Last week we used the Bing image search cognitive service to help us to find images on the internet we didn’t previously have. If the first image wasn’t relevant, we used the search results to allow us to display and pick the next best image. What if we could use AI for this manual picking process, to find a more relevant image auto-magically? Today we are going to use another cognitive service to achieve that.
Analyzing images with AI
Microsoft Azure has an “analyze an image” cognitive service, that can return a lot of different pieces of information. In particular for us, we noticed that it can identify Lego.

In contrast, one of our sets returned the following image as the top/first image last week. These tags do not contain the Lego tag, as it’s clearly a property listing photo.
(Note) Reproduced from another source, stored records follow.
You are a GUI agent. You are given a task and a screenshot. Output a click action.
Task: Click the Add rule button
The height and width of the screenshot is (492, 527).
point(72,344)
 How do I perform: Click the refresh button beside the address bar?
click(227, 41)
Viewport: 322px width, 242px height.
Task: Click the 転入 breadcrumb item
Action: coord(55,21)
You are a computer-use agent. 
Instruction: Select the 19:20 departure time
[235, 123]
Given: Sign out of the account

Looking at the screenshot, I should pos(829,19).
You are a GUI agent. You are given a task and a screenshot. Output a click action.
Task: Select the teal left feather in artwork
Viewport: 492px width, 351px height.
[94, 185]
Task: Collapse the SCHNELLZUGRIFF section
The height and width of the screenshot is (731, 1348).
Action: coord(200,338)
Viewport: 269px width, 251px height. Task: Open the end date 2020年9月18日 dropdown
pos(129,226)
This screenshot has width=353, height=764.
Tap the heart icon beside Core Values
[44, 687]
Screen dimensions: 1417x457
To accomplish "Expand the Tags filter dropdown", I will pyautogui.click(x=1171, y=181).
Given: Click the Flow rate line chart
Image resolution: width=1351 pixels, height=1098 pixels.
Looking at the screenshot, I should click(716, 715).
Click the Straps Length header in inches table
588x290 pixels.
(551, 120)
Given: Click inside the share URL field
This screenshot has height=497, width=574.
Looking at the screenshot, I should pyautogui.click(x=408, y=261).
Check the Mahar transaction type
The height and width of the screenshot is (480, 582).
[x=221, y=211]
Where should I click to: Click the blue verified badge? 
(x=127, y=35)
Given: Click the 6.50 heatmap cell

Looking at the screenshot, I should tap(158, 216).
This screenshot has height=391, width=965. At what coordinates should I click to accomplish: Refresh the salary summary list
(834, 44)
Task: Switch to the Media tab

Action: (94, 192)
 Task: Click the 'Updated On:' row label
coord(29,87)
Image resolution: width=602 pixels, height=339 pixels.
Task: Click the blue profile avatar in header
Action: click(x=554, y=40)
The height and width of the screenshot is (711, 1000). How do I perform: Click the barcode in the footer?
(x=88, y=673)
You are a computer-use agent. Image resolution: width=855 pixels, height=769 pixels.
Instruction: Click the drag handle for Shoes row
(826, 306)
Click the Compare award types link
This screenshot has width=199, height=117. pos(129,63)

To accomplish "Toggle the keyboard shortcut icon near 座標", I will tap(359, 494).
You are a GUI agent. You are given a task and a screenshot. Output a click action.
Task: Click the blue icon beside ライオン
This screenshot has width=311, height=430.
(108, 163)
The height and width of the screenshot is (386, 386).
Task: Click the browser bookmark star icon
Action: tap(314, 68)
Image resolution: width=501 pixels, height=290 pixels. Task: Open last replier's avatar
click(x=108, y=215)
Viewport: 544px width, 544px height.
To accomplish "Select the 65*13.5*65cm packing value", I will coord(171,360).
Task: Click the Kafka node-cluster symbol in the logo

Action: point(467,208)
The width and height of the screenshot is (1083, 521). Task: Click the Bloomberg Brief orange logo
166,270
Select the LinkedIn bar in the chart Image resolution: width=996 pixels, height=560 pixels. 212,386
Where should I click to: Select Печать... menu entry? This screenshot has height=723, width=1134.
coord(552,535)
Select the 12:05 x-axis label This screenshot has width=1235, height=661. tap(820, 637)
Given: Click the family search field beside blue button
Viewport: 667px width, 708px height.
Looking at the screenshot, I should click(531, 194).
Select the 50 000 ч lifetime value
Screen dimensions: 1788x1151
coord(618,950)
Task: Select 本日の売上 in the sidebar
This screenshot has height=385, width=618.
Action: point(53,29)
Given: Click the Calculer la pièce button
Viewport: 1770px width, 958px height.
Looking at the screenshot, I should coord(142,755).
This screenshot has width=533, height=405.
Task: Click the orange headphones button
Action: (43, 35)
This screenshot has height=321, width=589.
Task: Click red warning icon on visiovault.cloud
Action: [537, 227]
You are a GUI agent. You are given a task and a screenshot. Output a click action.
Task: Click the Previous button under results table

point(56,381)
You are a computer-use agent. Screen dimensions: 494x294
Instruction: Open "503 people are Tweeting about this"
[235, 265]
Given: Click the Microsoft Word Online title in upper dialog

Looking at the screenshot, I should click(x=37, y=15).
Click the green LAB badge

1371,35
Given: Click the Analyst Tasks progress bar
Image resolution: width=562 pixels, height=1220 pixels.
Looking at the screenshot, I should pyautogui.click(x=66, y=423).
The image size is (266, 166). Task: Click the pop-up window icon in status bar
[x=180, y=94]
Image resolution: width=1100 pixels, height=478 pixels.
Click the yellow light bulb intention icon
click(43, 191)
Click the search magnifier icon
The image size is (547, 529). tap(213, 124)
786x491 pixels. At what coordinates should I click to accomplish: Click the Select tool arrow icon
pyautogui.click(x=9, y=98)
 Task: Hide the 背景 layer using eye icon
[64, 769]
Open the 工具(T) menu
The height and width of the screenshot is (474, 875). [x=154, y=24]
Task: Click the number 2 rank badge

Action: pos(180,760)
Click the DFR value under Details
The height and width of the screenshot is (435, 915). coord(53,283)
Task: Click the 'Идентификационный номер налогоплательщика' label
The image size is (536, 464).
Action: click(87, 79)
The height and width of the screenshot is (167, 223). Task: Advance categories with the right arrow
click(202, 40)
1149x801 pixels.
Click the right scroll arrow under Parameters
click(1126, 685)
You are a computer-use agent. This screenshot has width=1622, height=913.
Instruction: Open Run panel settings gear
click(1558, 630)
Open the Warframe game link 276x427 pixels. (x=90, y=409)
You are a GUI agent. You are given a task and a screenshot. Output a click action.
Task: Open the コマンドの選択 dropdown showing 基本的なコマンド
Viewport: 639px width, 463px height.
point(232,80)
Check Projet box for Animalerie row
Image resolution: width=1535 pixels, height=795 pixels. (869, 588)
Given this information, we know that Lego models have a distinct tag identifier – the name “LEGO”. We are going to perform our Bing image search, and then analyze each image. If the image doesn’t contain the “LEGO” tag, we can discard that image. This will help guarantee that we only select and show pictures that contain the Lego tag. This is much more efficient than opening the image picker and removing the images ourselves – a very manual process for us.
Setting up the Analyze image API call
We start by reading the API for the Analyze image call. Since we are looking at images online, we will use the imageUrl call. We pass in tags, and plan to look for the tag “Lego”. In the example below, in theory, this should filter out the last two images. We are using the same cognitive services resource we created last week, so we use the same subscription key too, (in blue below). You’ll note in the query string we request for “Tags” to be returned in the response, in English, (in red below). The image we are processing, needs to be passed inside a Json document, which we can create and serialize using the JsonConvert command, (in green below). We then send the request, and process the response, returning each tag and the confidence in that tag (as a percentage). Here is the completed code.

With this new code, we also update our image picker page. Instead of getting the first 10 images, we get the first 20 images, throwing away any images without Lego until we get to 10 images. (Note that it’s possible we could end up with less than 10 remaining images). Here is the current page for an X-Wing, note the two false-positive pictures of houses.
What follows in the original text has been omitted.